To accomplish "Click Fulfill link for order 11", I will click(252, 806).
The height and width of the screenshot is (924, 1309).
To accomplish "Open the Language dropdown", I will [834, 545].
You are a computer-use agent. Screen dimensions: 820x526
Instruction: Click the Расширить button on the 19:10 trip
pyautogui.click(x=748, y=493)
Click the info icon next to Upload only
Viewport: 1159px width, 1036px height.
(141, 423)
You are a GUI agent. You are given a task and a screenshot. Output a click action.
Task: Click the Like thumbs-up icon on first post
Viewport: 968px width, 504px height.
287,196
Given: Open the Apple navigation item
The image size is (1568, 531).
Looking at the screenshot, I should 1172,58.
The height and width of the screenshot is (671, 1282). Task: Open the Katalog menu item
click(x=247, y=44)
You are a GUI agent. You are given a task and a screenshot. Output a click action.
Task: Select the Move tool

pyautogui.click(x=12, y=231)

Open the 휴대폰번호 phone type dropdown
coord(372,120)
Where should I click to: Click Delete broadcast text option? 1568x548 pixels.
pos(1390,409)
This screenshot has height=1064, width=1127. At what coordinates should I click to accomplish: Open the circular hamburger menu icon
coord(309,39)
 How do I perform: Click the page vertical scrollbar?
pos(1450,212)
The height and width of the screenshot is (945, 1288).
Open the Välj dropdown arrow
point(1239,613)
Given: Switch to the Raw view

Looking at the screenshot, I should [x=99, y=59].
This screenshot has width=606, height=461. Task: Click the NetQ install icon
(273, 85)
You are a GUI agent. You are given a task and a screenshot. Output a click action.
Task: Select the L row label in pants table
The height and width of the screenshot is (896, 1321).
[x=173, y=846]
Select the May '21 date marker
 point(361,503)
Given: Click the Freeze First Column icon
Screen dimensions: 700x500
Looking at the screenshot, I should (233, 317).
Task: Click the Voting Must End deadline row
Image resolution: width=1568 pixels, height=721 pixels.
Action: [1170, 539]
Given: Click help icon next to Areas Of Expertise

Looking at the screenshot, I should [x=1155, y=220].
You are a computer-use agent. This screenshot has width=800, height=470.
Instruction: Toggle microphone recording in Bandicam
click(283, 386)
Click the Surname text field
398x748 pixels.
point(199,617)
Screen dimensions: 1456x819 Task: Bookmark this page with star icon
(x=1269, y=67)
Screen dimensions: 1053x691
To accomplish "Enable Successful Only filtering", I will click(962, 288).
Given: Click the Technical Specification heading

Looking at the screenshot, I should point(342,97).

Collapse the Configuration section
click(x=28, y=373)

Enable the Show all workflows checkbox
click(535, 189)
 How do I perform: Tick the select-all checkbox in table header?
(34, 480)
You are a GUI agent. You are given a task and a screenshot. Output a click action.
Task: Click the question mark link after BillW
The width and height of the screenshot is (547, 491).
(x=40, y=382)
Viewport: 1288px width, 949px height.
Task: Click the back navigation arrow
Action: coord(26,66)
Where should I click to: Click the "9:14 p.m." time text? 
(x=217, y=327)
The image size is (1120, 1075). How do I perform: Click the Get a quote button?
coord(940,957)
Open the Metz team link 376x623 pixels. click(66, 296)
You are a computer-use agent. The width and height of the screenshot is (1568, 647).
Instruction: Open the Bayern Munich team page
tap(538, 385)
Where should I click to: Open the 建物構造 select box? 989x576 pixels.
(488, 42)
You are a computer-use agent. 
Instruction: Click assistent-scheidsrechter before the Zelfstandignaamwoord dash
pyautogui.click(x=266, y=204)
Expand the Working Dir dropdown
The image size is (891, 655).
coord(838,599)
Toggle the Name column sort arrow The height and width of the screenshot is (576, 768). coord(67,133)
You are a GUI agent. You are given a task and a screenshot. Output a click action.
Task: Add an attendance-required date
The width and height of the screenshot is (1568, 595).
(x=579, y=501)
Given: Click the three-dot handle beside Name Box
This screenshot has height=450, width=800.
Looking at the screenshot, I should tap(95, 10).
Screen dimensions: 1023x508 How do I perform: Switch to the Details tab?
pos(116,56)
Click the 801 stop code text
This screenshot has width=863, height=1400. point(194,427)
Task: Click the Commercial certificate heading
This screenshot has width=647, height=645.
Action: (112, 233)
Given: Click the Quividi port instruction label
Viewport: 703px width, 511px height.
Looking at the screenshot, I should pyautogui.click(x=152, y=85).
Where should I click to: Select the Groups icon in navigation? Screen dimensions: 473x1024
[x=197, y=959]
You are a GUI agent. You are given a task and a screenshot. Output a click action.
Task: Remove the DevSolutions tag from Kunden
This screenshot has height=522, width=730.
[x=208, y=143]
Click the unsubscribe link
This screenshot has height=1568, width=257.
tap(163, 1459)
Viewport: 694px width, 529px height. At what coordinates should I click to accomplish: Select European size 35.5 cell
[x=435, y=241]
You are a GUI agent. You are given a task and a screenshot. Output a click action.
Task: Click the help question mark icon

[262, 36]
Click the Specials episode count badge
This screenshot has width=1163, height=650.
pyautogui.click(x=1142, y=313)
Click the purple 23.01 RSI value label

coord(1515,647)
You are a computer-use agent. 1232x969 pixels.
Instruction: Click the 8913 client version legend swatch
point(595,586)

-- -- --

*ABOUT THIS EXERCISE:* With no line omitted, copy all the data exactly.

*RESULT:*
To accomplish "Click Fulfill link for order 11", I will click(252, 806).
The height and width of the screenshot is (924, 1309).
To accomplish "Open the Language dropdown", I will [834, 545].
You are a computer-use agent. Screen dimensions: 820x526
Instruction: Click the Расширить button on the 19:10 trip
pyautogui.click(x=748, y=493)
Click the info icon next to Upload only
Viewport: 1159px width, 1036px height.
(141, 423)
You are a GUI agent. You are given a task and a screenshot. Output a click action.
Task: Click the Like thumbs-up icon on first post
Viewport: 968px width, 504px height.
287,196
Given: Open the Apple navigation item
The image size is (1568, 531).
Looking at the screenshot, I should 1172,58.
The height and width of the screenshot is (671, 1282). Task: Open the Katalog menu item
click(x=247, y=44)
You are a GUI agent. You are given a task and a screenshot. Output a click action.
Task: Select the Move tool

pyautogui.click(x=12, y=231)

Open the 휴대폰번호 phone type dropdown
coord(372,120)
Where should I click to: Click Delete broadcast text option? 1568x548 pixels.
pos(1390,409)
This screenshot has height=1064, width=1127. At what coordinates should I click to accomplish: Open the circular hamburger menu icon
coord(309,39)
 How do I perform: Click the page vertical scrollbar?
pos(1450,212)
The height and width of the screenshot is (945, 1288).
Open the Välj dropdown arrow
point(1239,613)
Given: Switch to the Raw view

Looking at the screenshot, I should [x=99, y=59].
This screenshot has width=606, height=461. Task: Click the NetQ install icon
(273, 85)
You are a GUI agent. You are given a task and a screenshot. Output a click action.
Task: Select the L row label in pants table
The height and width of the screenshot is (896, 1321).
[x=173, y=846]
Select the May '21 date marker
 point(361,503)
Given: Click the Freeze First Column icon
Screen dimensions: 700x500
Looking at the screenshot, I should (233, 317).
Task: Click the Voting Must End deadline row
Image resolution: width=1568 pixels, height=721 pixels.
Action: [1170, 539]
Given: Click help icon next to Areas Of Expertise

Looking at the screenshot, I should [x=1155, y=220].
You are a computer-use agent. This screenshot has width=800, height=470.
Instruction: Toggle microphone recording in Bandicam
click(283, 386)
Click the Surname text field
398x748 pixels.
point(199,617)
Screen dimensions: 1456x819 Task: Bookmark this page with star icon
(x=1269, y=67)
Screen dimensions: 1053x691
To accomplish "Enable Successful Only filtering", I will click(962, 288).
Given: Click the Technical Specification heading

Looking at the screenshot, I should point(342,97).

Collapse the Configuration section
click(x=28, y=373)

Enable the Show all workflows checkbox
click(535, 189)
 How do I perform: Tick the select-all checkbox in table header?
(34, 480)
You are a GUI agent. You are given a task and a screenshot. Output a click action.
Task: Click the question mark link after BillW
The width and height of the screenshot is (547, 491).
(x=40, y=382)
Viewport: 1288px width, 949px height.
Task: Click the back navigation arrow
Action: coord(26,66)
Where should I click to: Click the "9:14 p.m." time text? 
(x=217, y=327)
The image size is (1120, 1075). How do I perform: Click the Get a quote button?
coord(940,957)
Open the Metz team link 376x623 pixels. click(66, 296)
You are a computer-use agent. The width and height of the screenshot is (1568, 647).
Instruction: Open the Bayern Munich team page
tap(538, 385)
Where should I click to: Open the 建物構造 select box? 989x576 pixels.
(488, 42)
You are a computer-use agent. 
Instruction: Click assistent-scheidsrechter before the Zelfstandignaamwoord dash
pyautogui.click(x=266, y=204)
Expand the Working Dir dropdown
The image size is (891, 655).
coord(838,599)
Toggle the Name column sort arrow The height and width of the screenshot is (576, 768). coord(67,133)
You are a GUI agent. You are given a task and a screenshot. Output a click action.
Task: Add an attendance-required date
The width and height of the screenshot is (1568, 595).
(x=579, y=501)
Given: Click the three-dot handle beside Name Box
This screenshot has height=450, width=800.
Looking at the screenshot, I should tap(95, 10).
Screen dimensions: 1023x508 How do I perform: Switch to the Details tab?
pos(116,56)
Click the 801 stop code text
This screenshot has width=863, height=1400. point(194,427)
Task: Click the Commercial certificate heading
This screenshot has width=647, height=645.
Action: (112, 233)
Given: Click the Quividi port instruction label
Viewport: 703px width, 511px height.
Looking at the screenshot, I should pyautogui.click(x=152, y=85).
Where should I click to: Select the Groups icon in navigation? Screen dimensions: 473x1024
[x=197, y=959]
You are a GUI agent. You are given a task and a screenshot. Output a click action.
Task: Remove the DevSolutions tag from Kunden
This screenshot has height=522, width=730.
[x=208, y=143]
Click the unsubscribe link
This screenshot has height=1568, width=257.
tap(163, 1459)
Viewport: 694px width, 529px height. At what coordinates should I click to accomplish: Select European size 35.5 cell
[x=435, y=241]
You are a GUI agent. You are given a task and a screenshot. Output a click action.
Task: Click the help question mark icon

[262, 36]
Click the Specials episode count badge
This screenshot has width=1163, height=650.
pyautogui.click(x=1142, y=313)
Click the purple 23.01 RSI value label

coord(1515,647)
You are a computer-use agent. 1232x969 pixels.
Instruction: Click the 8913 client version legend swatch
point(595,586)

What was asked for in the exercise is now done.